• DOCUMENT SEGMENT:

By Titus Boye-Thompson

 

The global economic crises played havoc across the Western world with dire consequences for households and business. Jobs and homes were lost and the damage to savings and investments severely inflicted social and political fabric of those societies. These problems resulted in socioeconomic tensions with fragile governments managing failing economies prone to collapse, especially across Europe. In Africa where the poorest countries are concentrated, the dependence on foreign direct investment has opened the continent to the vagaries of international markets.

While commodity prices soared, the producing Countries were prohibited from benefitting from increased margins due to locked in arrangements and contracted purchasing and royalty regimes. On the other hand, significant proportions of the expanded margins on world market prices for commodities were eaten up by higher borrowing and interest rates cost and stringent loan to capital ratios for maintaining large producing plants, equipment and technologies.

All in all, whilst Africa produced the raw materials for high end technological items, the Continent was hampered from feeding itself because of low agricultural yields and end prices for internationally processed food items impacted by spiralling oil prices. Africa therefore became locked in a double whammy, unable to increase its income from widening margins for raw materials and constrained by higher prices of finished goods, unable to feed its populations and hence locked into a cycle of poverty.

Sierra Leone shares similar characteristics with other Countries in the continent with identical economic and strategic environment so is therefore not immune to the adverse conditions facing the Continent. Additionally, Sierra Leone has to contend with being an emerging economy in a fragile state with all the attendant drawbacks of a post conflict environment. This means that insurance costs for investing or operating in this Country remains prohibitive. With such costs to reckon with, the movement of goods and people was none the least problematic. In the event, it was much more expensive to take a flight to Sierra Leone from London than to any other destination in West Africa. The same can be said for freight of goods and materials with higher insurance at Lloyds for vessels docking at Freetown Ports.

 

It may be argued that the previous Government of President Tejan Kabba have a lot to answer for the management of the economy and for the failure in moving Sierra Leone out of its post conflict stage fast enough. That failure was characterised by the unanimous decision of international donor communities and development partners to withdraw or otherwise ceased funding of projects in Sierra Leone at a critical time prior to the 2007 elections. Their main reason for that action has now been made clear that probity and accountability in the management of public finances were problematic to say the least and moreover, it became clear at some point that corruption was so rampant that regime change offered the best opportunity for consolidation of the democratic gains that had been secured by the end of the civil war.

• TASKS TO PERFORM:
1. Gather every line from the records below that contains the word "agent", treating uppercase and lowercase letters as different.
2. Extend the essay above on Sierra Leone's economy by writing what comes after its final sentence.

• Pointing records for the text and elements:
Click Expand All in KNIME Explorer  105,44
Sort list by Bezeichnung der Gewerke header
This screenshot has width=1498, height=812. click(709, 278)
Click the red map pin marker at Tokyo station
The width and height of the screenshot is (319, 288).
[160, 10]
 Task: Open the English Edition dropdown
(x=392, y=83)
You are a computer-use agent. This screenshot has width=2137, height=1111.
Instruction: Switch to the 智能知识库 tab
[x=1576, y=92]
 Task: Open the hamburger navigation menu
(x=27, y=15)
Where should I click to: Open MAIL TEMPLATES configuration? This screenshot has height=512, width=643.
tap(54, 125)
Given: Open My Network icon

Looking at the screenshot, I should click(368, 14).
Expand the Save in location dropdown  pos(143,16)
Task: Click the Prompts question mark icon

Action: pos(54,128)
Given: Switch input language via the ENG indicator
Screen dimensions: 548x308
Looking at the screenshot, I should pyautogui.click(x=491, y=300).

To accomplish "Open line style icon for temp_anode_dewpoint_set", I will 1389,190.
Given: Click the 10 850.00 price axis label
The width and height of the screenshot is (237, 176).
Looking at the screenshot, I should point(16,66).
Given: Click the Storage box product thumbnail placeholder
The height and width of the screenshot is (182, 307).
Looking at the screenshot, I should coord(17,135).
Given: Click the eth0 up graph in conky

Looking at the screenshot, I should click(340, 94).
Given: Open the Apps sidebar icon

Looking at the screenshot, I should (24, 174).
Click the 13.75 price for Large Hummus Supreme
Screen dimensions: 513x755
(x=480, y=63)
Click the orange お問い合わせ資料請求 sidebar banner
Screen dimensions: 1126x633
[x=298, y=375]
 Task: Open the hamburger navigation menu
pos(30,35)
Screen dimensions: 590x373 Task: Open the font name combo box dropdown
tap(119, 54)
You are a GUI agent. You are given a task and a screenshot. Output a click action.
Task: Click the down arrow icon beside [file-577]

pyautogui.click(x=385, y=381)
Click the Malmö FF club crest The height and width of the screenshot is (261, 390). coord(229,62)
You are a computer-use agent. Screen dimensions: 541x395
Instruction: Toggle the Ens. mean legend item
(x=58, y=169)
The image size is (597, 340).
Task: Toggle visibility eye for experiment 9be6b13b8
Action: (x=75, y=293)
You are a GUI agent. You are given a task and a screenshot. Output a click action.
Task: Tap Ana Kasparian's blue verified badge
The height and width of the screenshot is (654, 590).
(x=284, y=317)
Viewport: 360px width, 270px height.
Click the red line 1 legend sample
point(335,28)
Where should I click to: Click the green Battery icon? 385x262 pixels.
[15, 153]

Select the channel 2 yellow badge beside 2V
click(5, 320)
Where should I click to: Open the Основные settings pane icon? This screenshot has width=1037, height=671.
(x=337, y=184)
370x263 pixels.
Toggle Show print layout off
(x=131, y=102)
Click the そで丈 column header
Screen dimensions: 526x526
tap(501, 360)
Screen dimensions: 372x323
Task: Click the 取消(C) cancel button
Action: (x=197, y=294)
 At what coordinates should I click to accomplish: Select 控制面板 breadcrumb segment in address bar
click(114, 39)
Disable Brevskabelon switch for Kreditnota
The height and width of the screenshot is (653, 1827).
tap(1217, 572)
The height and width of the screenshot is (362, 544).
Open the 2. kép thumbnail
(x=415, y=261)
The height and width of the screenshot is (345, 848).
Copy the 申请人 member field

• ANSWERS BY TASK:
1.
You are a computer-use agent. This screenshot has width=2137, height=1111.
You are a GUI agent. You are given a task and a screenshot. Output a click action.
You are a computer-use agent. Screen dimensions: 541x395
You are a GUI agent. You are given a task and a screenshot. Output a click action.

2.
There is also another consideration, that the International Community would have bought the arguments proffered by the then leader of the opposition party, the All Peoples Congress, Ernest Bai Koroma that he offered a better route out of the economic malaise through his vision for an Agenda for Change, the context and content of the election manifesto offered by the APC Party in 2007. Additionally, the growing public hostility towards what was widely seen to be a corrupt regime was confounded by the increasing realization that a more sustainable alternative had presented itself in the stature of the APC and its Leader, Ernest Bai Koroma and the overwhelming outcry was for regime change in the face of a more compelling and popular dispensation. In the event, the situation that currently exist cannot be compared to the pre 2007 era because significantly,  there is no outcry for change as was so evident in 2007, rather, President Bai Koroma is applauded as a World’s best!

 

While the opposition may be tempted to refer to the price of rice as an indication of bad management of the economy, what they are admitting to without realizing is that the price of rice, compared with what now obtains in producer countries and extrapolated to include freight and other insurance costs, final mile costs to markets etc ought to be well over the current price that obtains in Sierra Leone but for the prudent management of the macro-economy. The Ernest Bai Koroma Government has been able to suppress further increases in commodities prices due to robust public finance management, effective fiscal policies with transparent taxation and public expenditure profiles. For the first time in a long while, a Government in Sierra Leone is investing in the Country’s infrastructure with funds generated and collected locally. In the event, the economy is growing and that growth is being expended for the benefit of the whole Country. ‘

 

Roads and bridges, ports and jetties are being built and refurbished all over the Country and not just in areas considered as strongholds of the All Peoples Congress Party. For the first time in a long while, a Government in this Country is investing side by side with international development partners to secure availability of free health care to pregnant women and lactating mothers thereby reducing the infant and maternal mortality in the Country and significantly moving the Country up from the dire position of being last in the world according to the UN Human Development Index.

 

What this translates to is more and better roads with remote parts of the Country being opened up so that increased agricultural yields are processed and sold in local markets. This also means that we are now a healthier nation, with much less of our people dying when they try to give birth or fewer of our children not being allowed to reach their full potential as constructive citizens of this Country due to early and untimely death.

 

There should therefore be no argument whatsoever that economic growth that has not happened in this Country in the last five years. So when those who do not understand global economic theory or the practical implications of the synchronistic workings and intricate interactions within a global market utter the inane statement that rice has risen up from the level that this Government met it in the past five years, they ought to be told to put up or shut up because it is clear that the price of rice in Sierra Leone has been constrained by a sound and robust fiscal and monetary policy together with prudent public finance management than it would otherwise have been.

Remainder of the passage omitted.